En 2022, Marion Richard, professeure de philosophie au lycée Ella Fitzgerald à Vienne, imagine, en partenariat avec Cyrielle Collin du théâtre François Ponsard, un projet pédagogique à destination des classes de Terminale STMG (Sciences et Technologie du Management et de la Gestion) qui bénéficient rarement de propositions culturelles et théâtrales. Le projet, baptisé « Liberté des corps; Liberté des esprits: approche philosophique et théâtrale », associera aussi des élèves d’UPE2A (Unités Pédagogique pour Élèves Allophones nouvellement Arrivés et de MLDS (Mission de Lutte contre le Décrochage Scolaire).
La pièce Alpha Kaba sera jouée au Théâtre de Vienne les 6 et 7 octobre 2022. Dans la semaine qui suit, Julien Gauthier rencontre les classes et échange avant ou après les représentations scolaires. Le soir du 7 octobre, Alpha est là, en compagnie de la troupe, de l’équipe du théâtre et des bénévoles des associations SOS MÉDITERRANÉE et Amnesty international pour partager avant le spectacle.
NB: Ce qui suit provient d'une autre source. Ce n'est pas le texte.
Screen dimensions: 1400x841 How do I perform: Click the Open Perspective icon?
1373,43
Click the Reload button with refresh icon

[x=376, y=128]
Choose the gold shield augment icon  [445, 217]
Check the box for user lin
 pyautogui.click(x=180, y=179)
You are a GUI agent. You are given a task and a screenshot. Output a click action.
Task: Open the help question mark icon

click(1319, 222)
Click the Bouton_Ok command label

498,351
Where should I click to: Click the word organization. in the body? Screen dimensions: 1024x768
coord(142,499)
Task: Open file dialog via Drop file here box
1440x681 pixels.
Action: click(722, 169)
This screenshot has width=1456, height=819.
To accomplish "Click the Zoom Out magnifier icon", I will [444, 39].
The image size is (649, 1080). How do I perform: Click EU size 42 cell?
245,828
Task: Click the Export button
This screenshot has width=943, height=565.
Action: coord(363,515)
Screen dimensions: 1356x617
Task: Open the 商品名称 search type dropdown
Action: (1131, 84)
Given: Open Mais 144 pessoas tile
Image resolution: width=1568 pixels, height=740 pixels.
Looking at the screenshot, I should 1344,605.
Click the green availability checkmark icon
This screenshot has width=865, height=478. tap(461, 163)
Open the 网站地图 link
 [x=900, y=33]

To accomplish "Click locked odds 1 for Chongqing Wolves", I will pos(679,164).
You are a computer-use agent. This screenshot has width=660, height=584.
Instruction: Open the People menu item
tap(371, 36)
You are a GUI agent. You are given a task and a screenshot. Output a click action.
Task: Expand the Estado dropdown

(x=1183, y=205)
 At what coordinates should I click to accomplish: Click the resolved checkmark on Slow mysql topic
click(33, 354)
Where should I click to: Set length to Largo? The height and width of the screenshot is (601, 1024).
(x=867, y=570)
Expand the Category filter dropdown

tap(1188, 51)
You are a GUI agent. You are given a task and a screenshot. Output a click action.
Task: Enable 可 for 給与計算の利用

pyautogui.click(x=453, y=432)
À 20h30, la salle est comble. L’histoire d’Alpha Kaba monte sur scène. À la toute fin, un portrait dessiné d’Alpha se déroule en fond de plateau et sa voix enregistrée conclut, transcendant le cercle de la violence et invitant au pardon sans pour autant fermer les yeux. Les comédiens saluent, le public applaudit fort, ma jeune voisine pleure, se penche vers sa copine et lui dit juste « Wahou ! Quand même… le mec !» avant de continuer à applaudir, debout.